Monday’s tool of the day: #toilet_seat. I have no idea why I bought two toilet seats the last time I bought one, but I was very grateful to have that extra on hand when a seat broke on Monday.

Keeping that purchase may have seemed foolhardy in a Marie Kondo world. It did not bring me joy…until I needed it. Then it changed my world in the best of ways! And I didn’t have to risk the virus to get one.

Tuesday’s tool: #walmart_grocery_app. As you may recall, I was an early adopter of ordering groceries online. In January, I switched from pickup to delivery. At the time, I didn’t know that less than two months later my family would get orders from a cardiologist to stay home to protect my granddaughter.

The early adoption meant all I needed to change was to go no contact. Before that was offered as an official option, I made the change. Once DoorDash assigned a driver for a delivery, I sent a text to that driver telling them to sign for me and leave the groceries by the door. Eventually, the app caught up.
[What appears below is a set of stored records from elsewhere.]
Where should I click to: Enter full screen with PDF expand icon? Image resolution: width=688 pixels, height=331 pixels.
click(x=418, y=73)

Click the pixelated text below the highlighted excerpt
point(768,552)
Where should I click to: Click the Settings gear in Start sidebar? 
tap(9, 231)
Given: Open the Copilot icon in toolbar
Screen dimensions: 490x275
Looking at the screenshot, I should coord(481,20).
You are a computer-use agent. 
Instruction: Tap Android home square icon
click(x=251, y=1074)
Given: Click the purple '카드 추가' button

Wednesday’s tool: #paw_patrol_shovel. You won’t even have to ask a kid to help in the garden when you have a PAW Patrol shovel! Just hope they haven’t been watching old reruns of Hogan’s Heroes.
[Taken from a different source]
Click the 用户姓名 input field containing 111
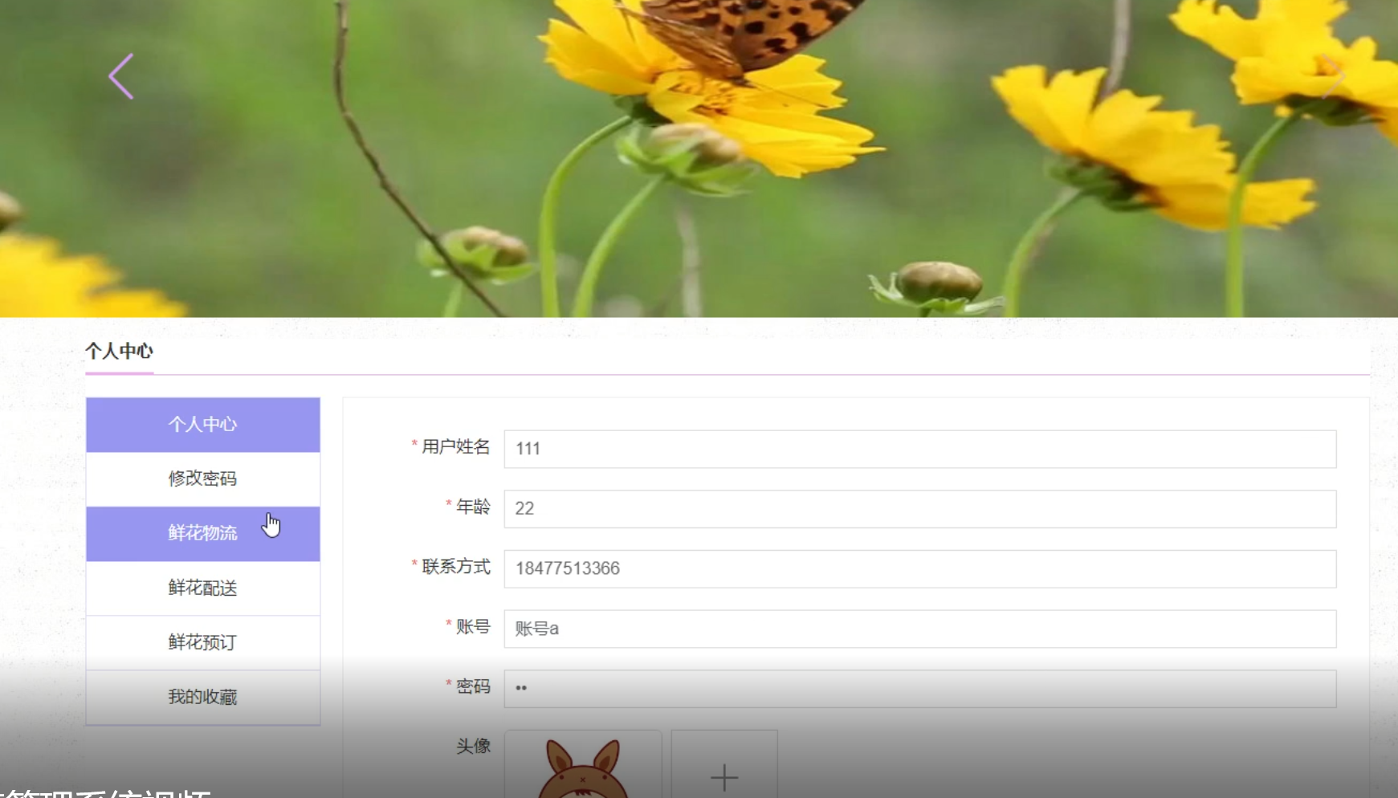This screenshot has width=1398, height=798. pos(919,449)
My cousins and I dug a huge hole in my grandmother’s yard one day after watching that show. We were planning a whole tunnel system, and we didn’t bother to ask permission. By the time we were discovered, the hole was four feet wide and three feet deep.

We knew by the fierceness with which my grandmother stomped her foot once we had gone too far. It’s the maddest I can ever remember seeing her.

Thursday’s tool: #pulse_ox. Seems as though silent hypoxia plagues many Covid-19 patients long before they feel shortness of breath. Measuring oxygen saturation levels early and seeking medical treatment sooner can mean a better outcome.

Em’s oxygen levels have to be monitored periodically so we’re quite familiar with the use of a pulse oximeter. It doesn’t require any special skill and may help some patients avoid the need for a ventilator. https://www.nytimes.com/2020/04/20/opinion/sunday/coronavirus-testing-pneumonia.html

Friday’s tool: #technology. Without technology, I wouldn’t be able to see two of my grandchildren as they change and grow. I couldn’t order groceries online. My entertainment and news sources would be less plentiful. And I wouldn’t be able to do much of my job from home.

Rounding out the week, Saturday’s tool: #masks. I wear masks when I do certain projects around the house. My glasses tend to fog or shift so that I’m looking through the bifocal. I sometimes feel claustrophobic. I have to admit, I don’t love them.

In spite of that, they are the most important tool of the week! My friend who is director of pulmonary and critical care at a local hospital advises that the best way to protect yourself is to stay at home and only enter stores where masks are required and people actually wear them. Although his department gets the worst of the worst cases of Covid-19, he feels safer at the hospital than the grocery store!

I’ve been recruiting mask makers for that hospital. They are constantly in need. A friend is sending me some to use when I take a walk. Knowing that I can protect those around me is enough reason to make my peace with an accessory I don’t love.

Who knows what today’s tool will be? Scissors, tongs, power cord, remote, ladder, cultivator, magnetic letters, pitcher, needle nose pliers, fishing pole, earplugs, and hammer are contenders as are thoughtfulness, kindness, courage, laughter, and generosity.

The pandemic tool of the day will reveal itself in time. I’m looking forward to that moment of excitement and gratitude when I realize I have just what I need.

Disclosure of Material Connection: I have not received any compensation for writing this post. I have no material connection to the brands, products, or services that I have mentioned. I am disclosing this in accordance with the Federal Trade Commission’s 16 CFR, Part 255: “Guides Concerning the Use of Endorsements and Testimonials in Advertising.”